New tools capable of quickly finding, gathering and correlating information about individuals from social networking sites and other public sources are giving online scammers a powerful new weapon, say security researchers.
The tools allow potential attackers to build detailed profiles of individuals by finding and piecing together bits and pieces of information about them scattered on social sites and other public forums. The information can then be used in highly targeted, "spear-phishing" scams and other attacks against individuals and enterprises, they said.
Two companies providing such tools are Core Security Technologies Inc., with its Exomind application, and Paterva, with its Maltego product. Exomind is designed to find, combine and correlate information on individuals and groups of individuals from across multiple social networking sites. It can be used to build a concise portrait of an individual and to identify key relationships with others on social networks and in the real world, said Ariel Waissbein, head of CoreLabs, the R&D unit of Core Security.
Paterva describes Maltego as an open source intelligence and forensics application that can import and correlate data from almost any publicly available online source, including social networks, search engines and PGP key databases. A community edition of the tool also can be downloaded.
The application can be used to determine relationships and real-world connections between people, groups of people such as those in a social network, companies and Web sites. It can also be used to find links between domains, DNS names, IP addresses and even documents and files on the Internet.
For instance, the tools can be used to develop a list of Gmail users at the National Security Agency, find which NASA employees are using MySpace, or to attach e-mail addresses to phone numbers. A graphical user interface presents the information visually.
Paterva claims more than 5,000 users in the security, forensics and law enforcement industries. Maltego has typically been used in tasks such as mapping corporate and social networks and performing information footprints on corporations.
Exomind can also be used to profile the vocabulary that individuals use in their interactions with others on social networking sites, Waissbein said. The information can be used to impersonate a co-worker, business partner or customer -- right down to the particular vocabulary of that person.
"Exomind is a framework that allows us to do open-source intelligence over social networks," Waissbein said. It is a tool that can be used to understand, and then take advantage of, the trusted relationships that exist within a social networking site, he said. "It does not help anyone to compromise a system, but (it) provides you with tools to leverage trust relationships."
Exomind was developed to understand social networks' negative impacts on privacy, he said. "In general, by anticipating what bad guys can do and proposing counter-measures we help the larger Internet community."
Hugh Thompson, program committee chairman and a member of the RSA Conference Board, said that the intelligence that such tools can help gather from social and other sites poses an emerging risk for enterprises.
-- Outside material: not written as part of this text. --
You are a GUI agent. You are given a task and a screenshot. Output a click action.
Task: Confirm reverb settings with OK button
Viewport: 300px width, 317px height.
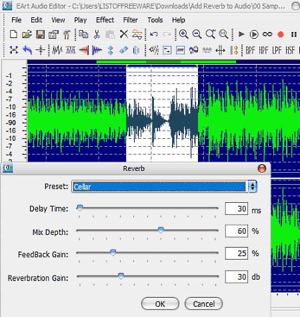click(160, 304)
Employees can directly or indirectly disclose a lot of information about their companies on social sites that can compromise company information or security, he said.
For example, an employee suddenly changing social networking relationships, or new relationships between employees of two different companies could signal an impending partnership between the two companies. A Twitter message from Bentonville, Ark., about a meeting with a company headquartered there could signal a new or blossoming relationship with Wal-Mart, he said.
Similarly, a sudden increase in the number of job seekers from within a company could signal impending layoffs, Thompson said. "If you suddenly see people recommending a number of other people, it could mean they are hoping for some reciprocity, maybe because they are looking for a job," Thompson said.
"If you see this behavior from one person, that doesn't tell you much. But if you see it across five or 10 people who are all in the same group," that could be an indicator of a broader trend, he said.
The availability of such tools highlights the need for individuals to be especially careful about what they disclose on social networking sites.
The tools enable easier discovery -- and correlation of seemingly random bits of data -- to uncover previously undetected relationships and trends, he said. Even if users don't reveal sensitive data outright, they often reveal enough about themselves and their workplaces in different sites to enable a profile to be built, Thompson said.
"Nobody has really understood the risk of data being correlated" from across multiple sites in the manner enabled by tools like Maltego and Exomind, Thompson said. "People tend to put business-related things on LinkedIn but then have this weird mix of personal and business information [on sites such as Facebook.]"
Ira Winkler, president of the Internet Security Advisors Group, author of Spies Among Us and a Computerworld columnist, said, "Frankly the tools suck from a protecting-your-privacy perspective."
"These things are inevitable, but they basically lower the bar for performing more advanced attacks like spear phishing and the like," Winkler said.